Hand back all records exactly, pictures omitted.

[SUPPLIED MATERIAL Boundary: Start]

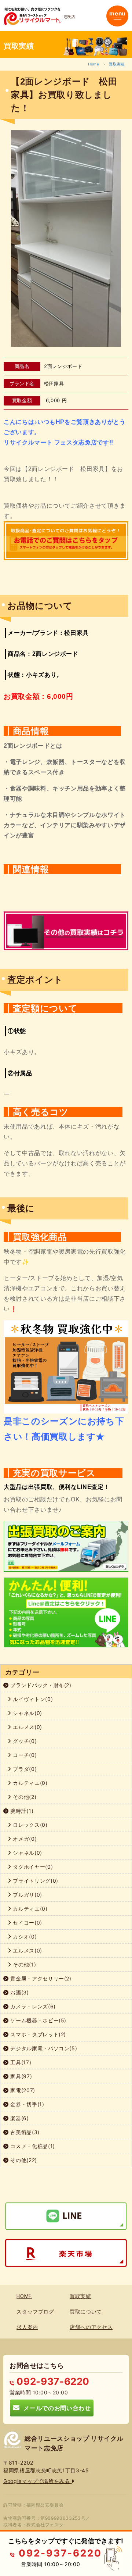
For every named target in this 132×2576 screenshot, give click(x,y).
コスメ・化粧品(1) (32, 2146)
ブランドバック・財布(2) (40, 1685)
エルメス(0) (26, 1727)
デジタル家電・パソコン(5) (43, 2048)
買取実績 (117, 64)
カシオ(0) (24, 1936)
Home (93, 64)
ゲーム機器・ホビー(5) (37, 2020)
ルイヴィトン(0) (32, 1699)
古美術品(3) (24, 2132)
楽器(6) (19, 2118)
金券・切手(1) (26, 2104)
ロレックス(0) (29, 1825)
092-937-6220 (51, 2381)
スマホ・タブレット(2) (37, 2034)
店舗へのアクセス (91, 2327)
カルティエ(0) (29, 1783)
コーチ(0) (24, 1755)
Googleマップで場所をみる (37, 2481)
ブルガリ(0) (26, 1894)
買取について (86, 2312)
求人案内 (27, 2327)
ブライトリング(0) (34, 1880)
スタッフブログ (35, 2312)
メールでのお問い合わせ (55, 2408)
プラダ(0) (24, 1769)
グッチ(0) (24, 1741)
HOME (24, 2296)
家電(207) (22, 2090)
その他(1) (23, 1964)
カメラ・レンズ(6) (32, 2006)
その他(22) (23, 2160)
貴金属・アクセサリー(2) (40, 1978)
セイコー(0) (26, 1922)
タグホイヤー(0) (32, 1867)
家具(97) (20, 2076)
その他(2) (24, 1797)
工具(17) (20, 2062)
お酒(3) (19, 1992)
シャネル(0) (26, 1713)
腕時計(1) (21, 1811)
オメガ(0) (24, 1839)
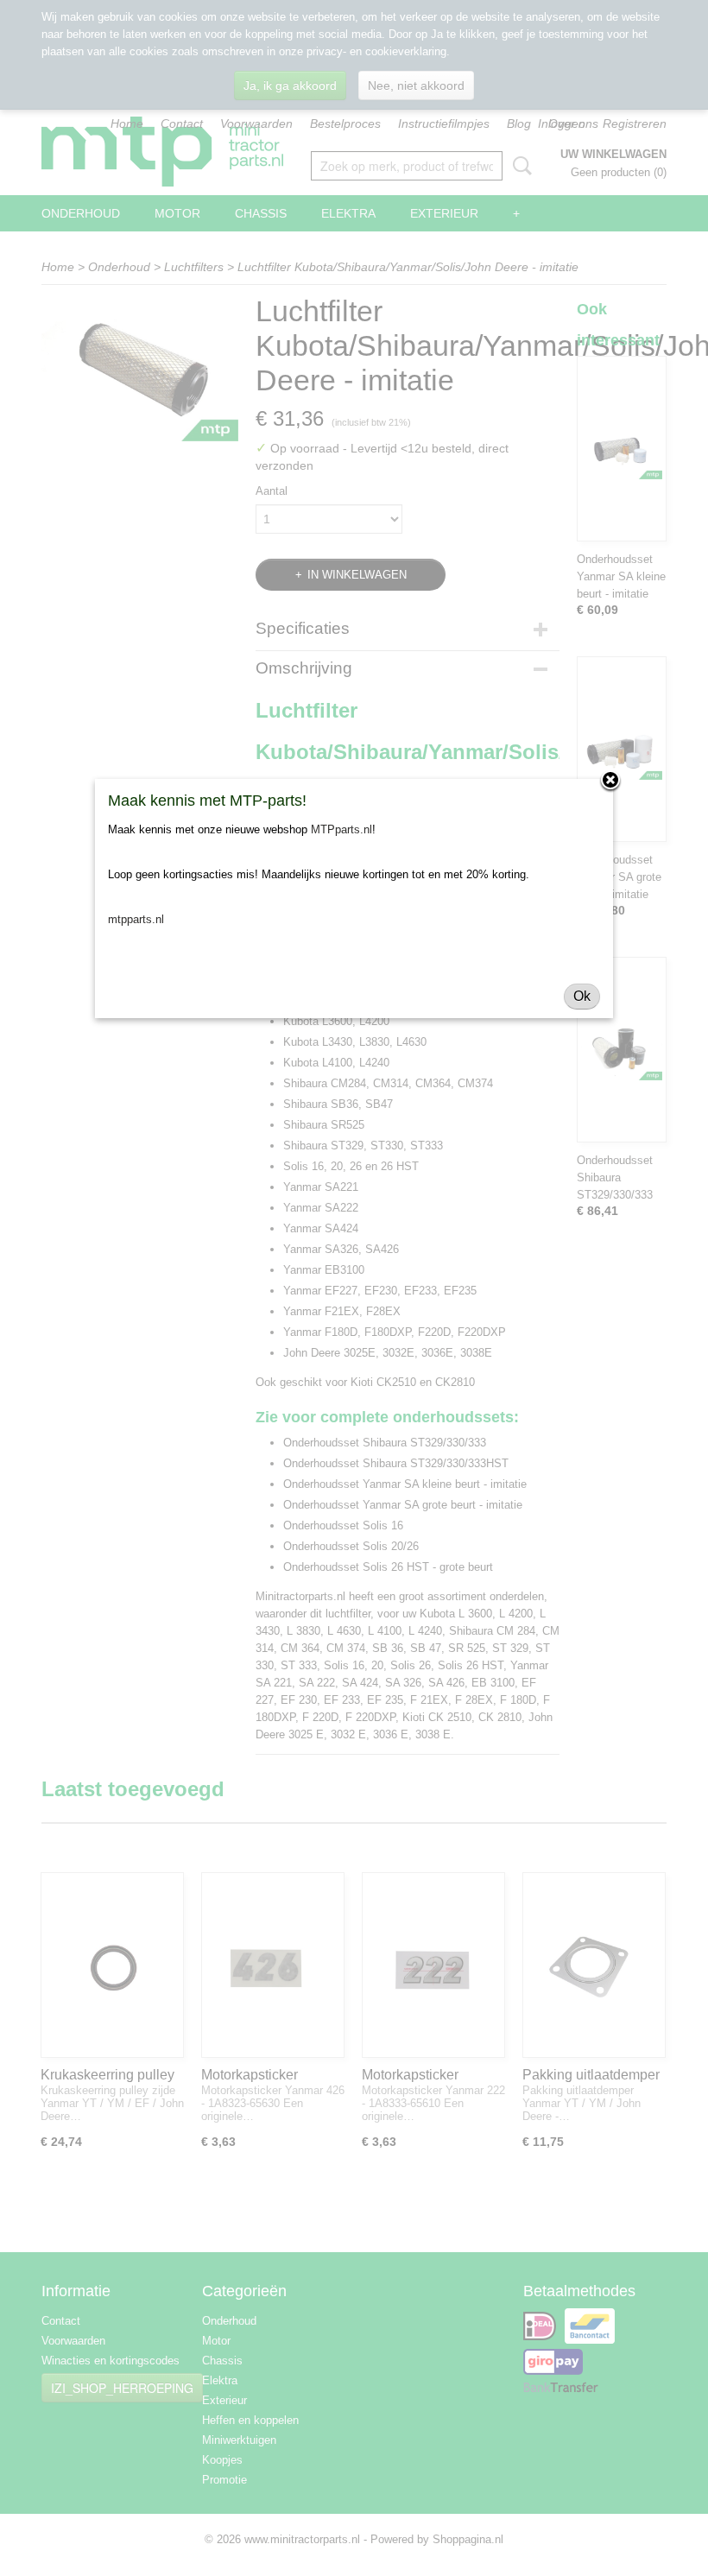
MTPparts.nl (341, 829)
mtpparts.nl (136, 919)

[SUPPLIED MATERIAL Boundary: End]

# [OUTPUT FOR THIS EXERCISE]
For every named target in this 132×2576 screenshot, give click(x,y).
コスメ・化粧品(1) (32, 2146)
ブランドバック・財布(2) (40, 1685)
エルメス(0) (26, 1727)
デジタル家電・パソコン(5) (43, 2048)
買取実績 (117, 64)
カシオ(0) (24, 1936)
Home (93, 64)
ゲーム機器・ホビー(5) (37, 2020)
ルイヴィトン(0) (32, 1699)
古美術品(3) (24, 2132)
楽器(6) (19, 2118)
金券・切手(1) (26, 2104)
ロレックス(0) (29, 1825)
092-937-6220 (51, 2381)
スマホ・タブレット(2) (37, 2034)
店舗へのアクセス (91, 2327)
カルティエ(0) (29, 1783)
コーチ(0) (24, 1755)
Googleマップで場所をみる (37, 2481)
ブルガリ(0) (26, 1894)
買取について (86, 2312)
求人案内 (27, 2327)
ブライトリング(0) (34, 1880)
スタッフブログ (35, 2312)
メールでのお問い合わせ (55, 2408)
プラダ(0) (24, 1769)
グッチ(0) (24, 1741)
HOME (24, 2296)
家電(207) (22, 2090)
その他(1) (23, 1964)
カメラ・レンズ(6) (32, 2006)
その他(22) (23, 2160)
貴金属・アクセサリー(2) (40, 1978)
セイコー(0) (26, 1922)
タグホイヤー(0) (32, 1867)
家具(97) (20, 2076)
その他(2) (24, 1797)
工具(17) (20, 2062)
お酒(3) (19, 1992)
シャネル(0) (26, 1713)
腕時計(1) (21, 1811)
オメガ(0) (24, 1839)
MTPparts.nl (341, 829)
mtpparts.nl (136, 919)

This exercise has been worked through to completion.